CyanoGuard: Making Cyanide Visible
About the company and its history
CyanoGuard AG is a young chemical technology company with ground-breaking technology for naked-eye detection of cyanide in water, food extracts and blood samples. A spinoff of the University of Zurich, the company was founded in 2016 to improve water and food safety, environmental monitoring and emergency healthcare globally. CyanoGuard’s first commercial product, CyanoKit®, is a quick indicator of free cyanide that enables everyone to test aqueous samples in any setting, at any time. The company’s core business is providing detection kits, but it also offers bespoke solutions’ development and consulting services to clients in the chemical, food, and healthcare industries.
Scientific Innovation
CyanoKit® is based on an immobilised corrin-based chemosensor1 that allows the colorimetric detection of endogenous cyanide in water and biological samples such as foodstuffs2 and blood3. The mechanism of detection is based on a colour change, from orange to violet, of the chemosensor once its cobalt-centre binds to cyanide. The colour change is caused by the altered π-π* transitions of the corrin macrocycle (shown in Figure 1), which leads to a major bathochromic shift of its absorption maxima.

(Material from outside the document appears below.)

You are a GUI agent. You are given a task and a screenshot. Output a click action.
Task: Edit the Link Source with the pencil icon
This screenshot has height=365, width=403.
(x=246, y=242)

Figure 1: Structural formula of the corrin-based chemosensor
We have developed a new test tube technology where our indicator is immobilised on a hydrophobic material. In CyanoKit®, cyanide coordinates to the immobilised indicator and is thereby removed from the matrix. This allows the user to see the results immediately and without any type of analytical instrumentation.

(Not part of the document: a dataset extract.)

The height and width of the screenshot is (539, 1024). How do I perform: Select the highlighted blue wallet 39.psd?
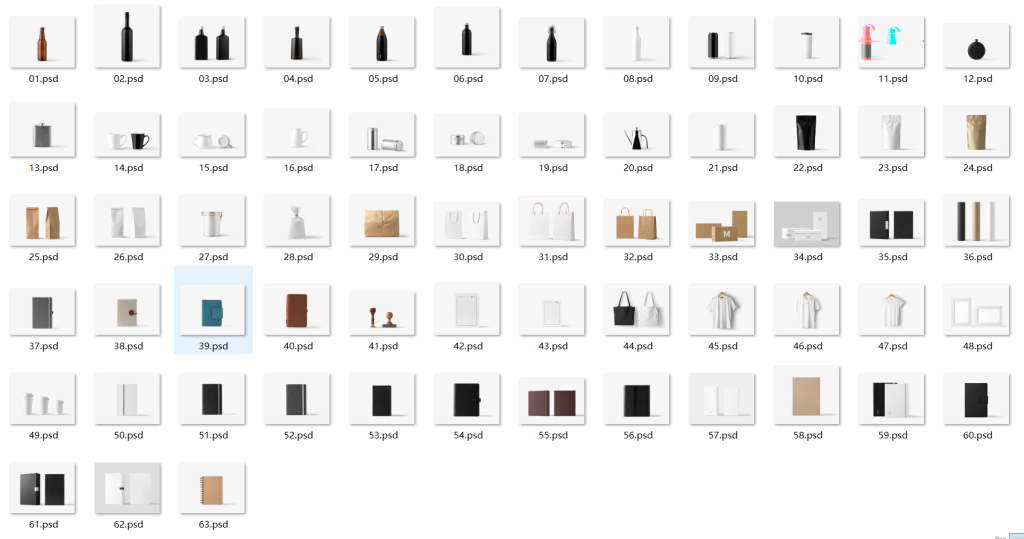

Our developed method for free cyanide detection is fast, simple and eliminates the use of hazardous substances. CyanoKit® has already been adopted by players in our target industries and its performance has been validated using real samples from our clients. Our test kit suffers from the lowest number of interferences when compared to current market alternatives and is competitive in terms of accuracy, handling and speed of detection. Promising initial results for blood testing are expected to lead to the development of the first commercial quick test for cyanide in blood.
[1] F.H. Zelder, Inorganic Chemistry, 2008, 47(4), 1264-1266.
[2] F.H. Zelder, L. Tivana, Organic & Biomolecular Chemistry, 2015, 13, 14-17.
[3] C. Männel-Croisé, F.H. Zelder, Analytical Methods, 2012, 4, 2632-2634.